__Material to process__
------------------------------------------------

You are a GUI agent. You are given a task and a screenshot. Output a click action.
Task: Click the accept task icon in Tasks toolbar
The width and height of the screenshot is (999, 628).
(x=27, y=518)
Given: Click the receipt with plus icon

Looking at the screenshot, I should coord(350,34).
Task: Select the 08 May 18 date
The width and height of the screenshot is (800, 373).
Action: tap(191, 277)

------------------------------------------------

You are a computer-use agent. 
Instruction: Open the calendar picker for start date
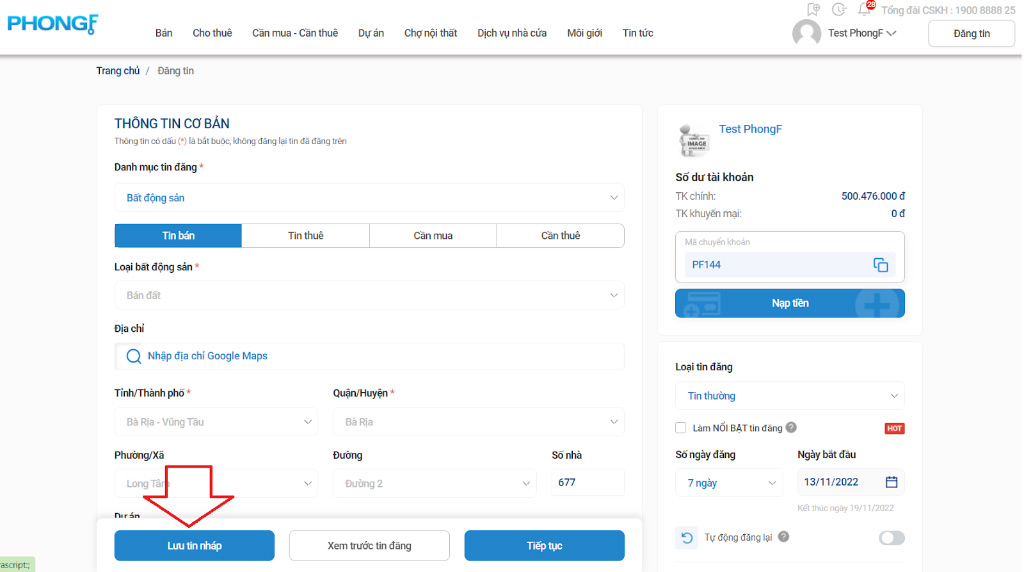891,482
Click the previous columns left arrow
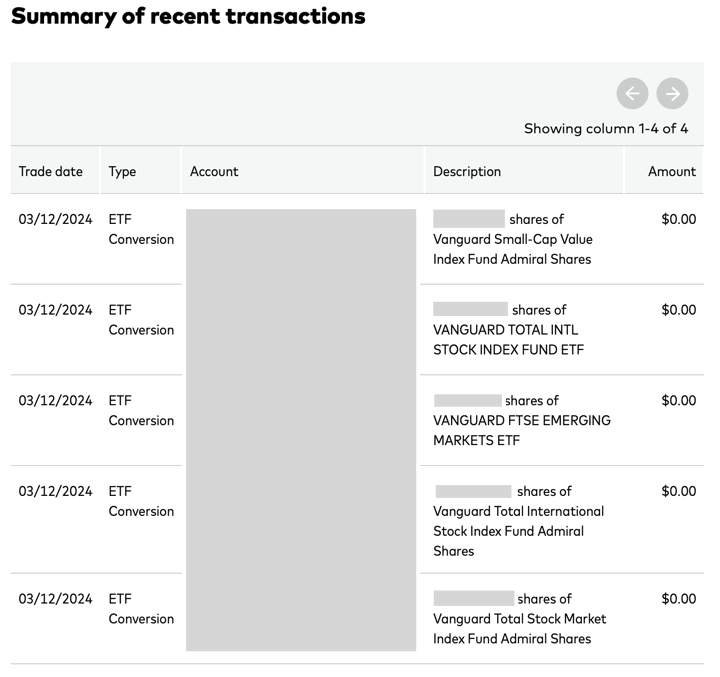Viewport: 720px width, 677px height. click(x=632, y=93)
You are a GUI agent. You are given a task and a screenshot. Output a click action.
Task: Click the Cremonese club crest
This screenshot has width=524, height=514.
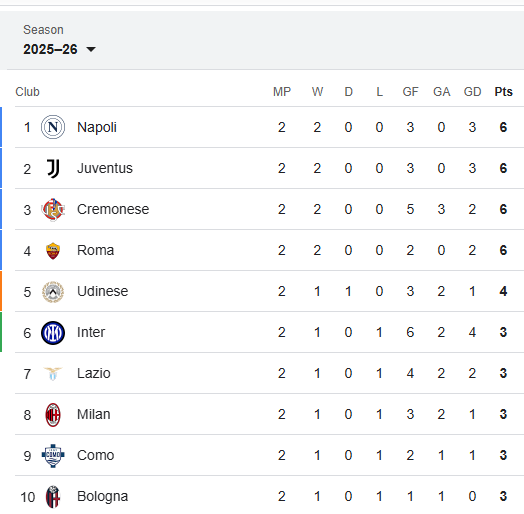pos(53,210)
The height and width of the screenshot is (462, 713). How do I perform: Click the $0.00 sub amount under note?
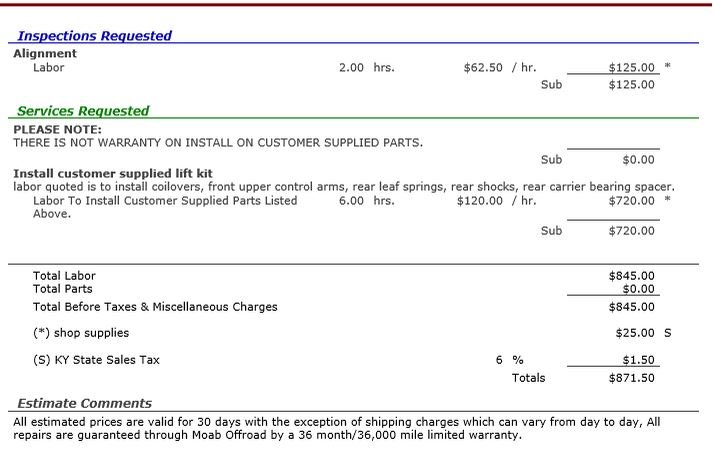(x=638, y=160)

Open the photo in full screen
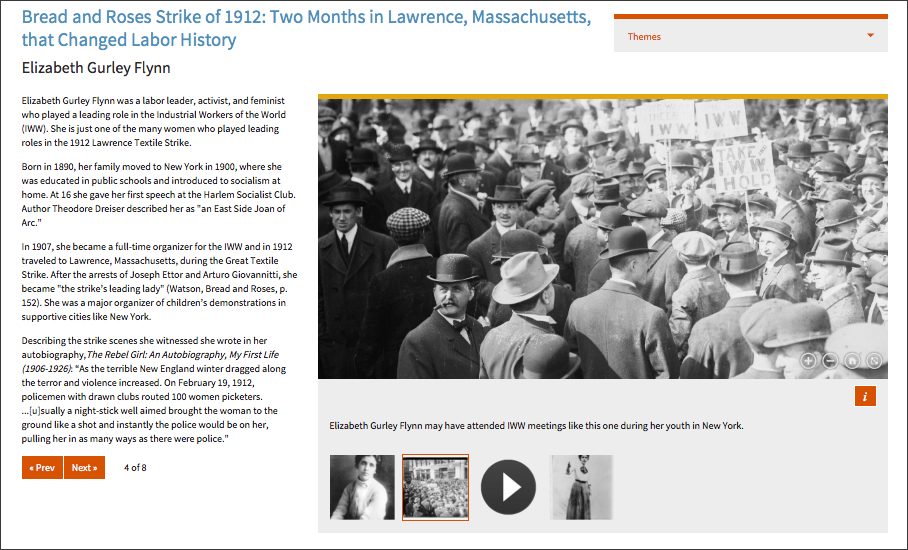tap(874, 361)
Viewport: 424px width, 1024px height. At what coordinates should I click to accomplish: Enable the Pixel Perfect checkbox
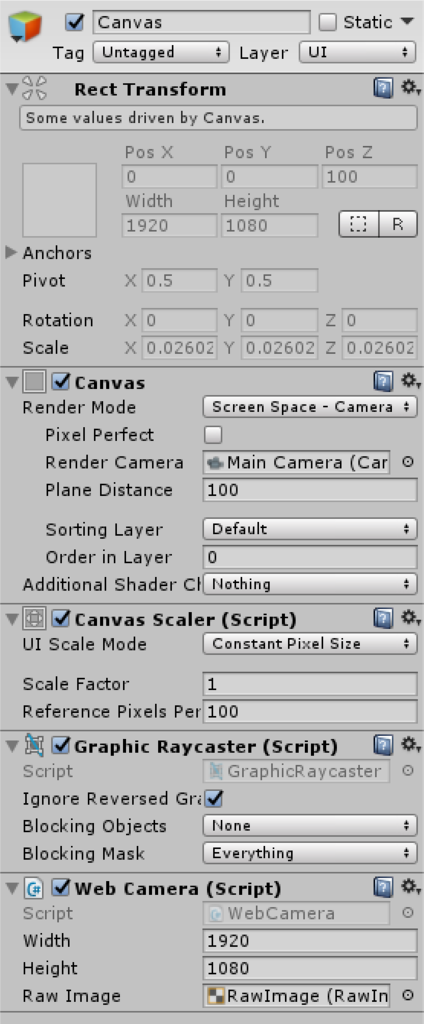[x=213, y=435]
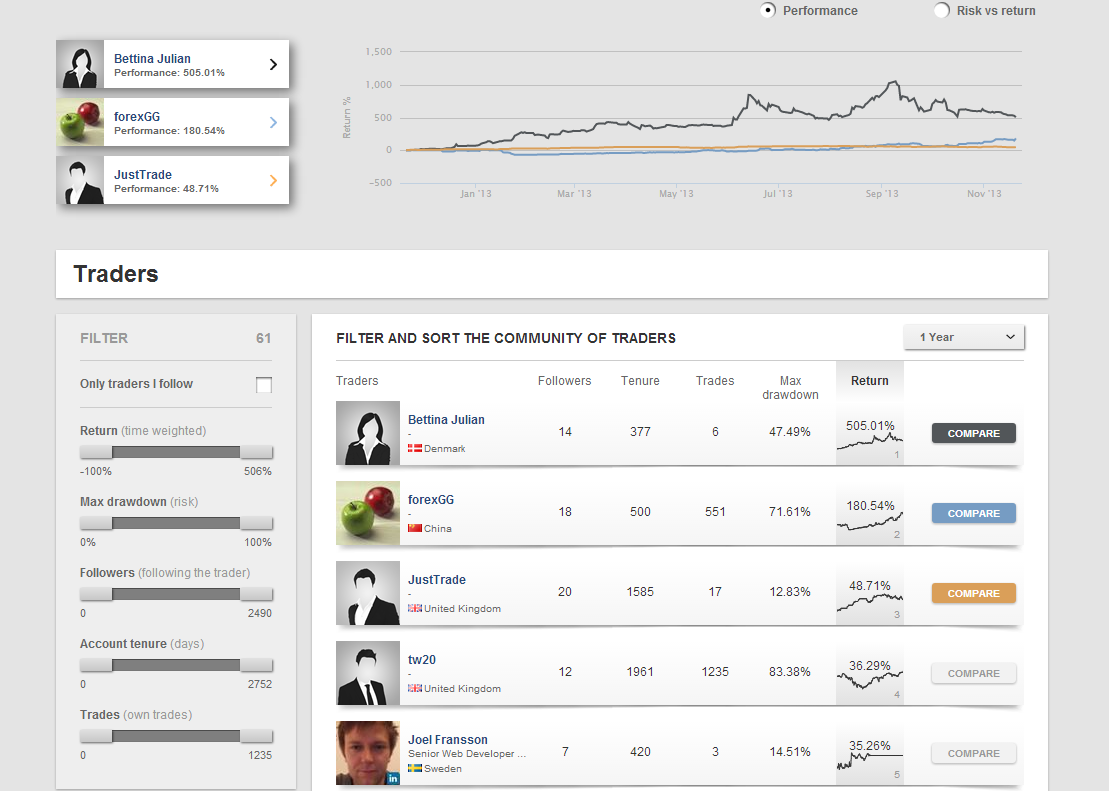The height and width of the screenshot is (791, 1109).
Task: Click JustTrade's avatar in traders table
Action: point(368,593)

------------------------------------------------

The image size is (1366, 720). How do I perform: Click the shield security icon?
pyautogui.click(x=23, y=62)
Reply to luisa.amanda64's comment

------------------------------------------------

Of the entries listed above, reproduce only the lines starting at the line containing "The image size" and ending at the line containing "Reply to luisa.amanda64's comment". Include both, exactly as they stand.

The image size is (1366, 720). How do I perform: Click the shield security icon?
pyautogui.click(x=23, y=62)
Reply to luisa.amanda64's comment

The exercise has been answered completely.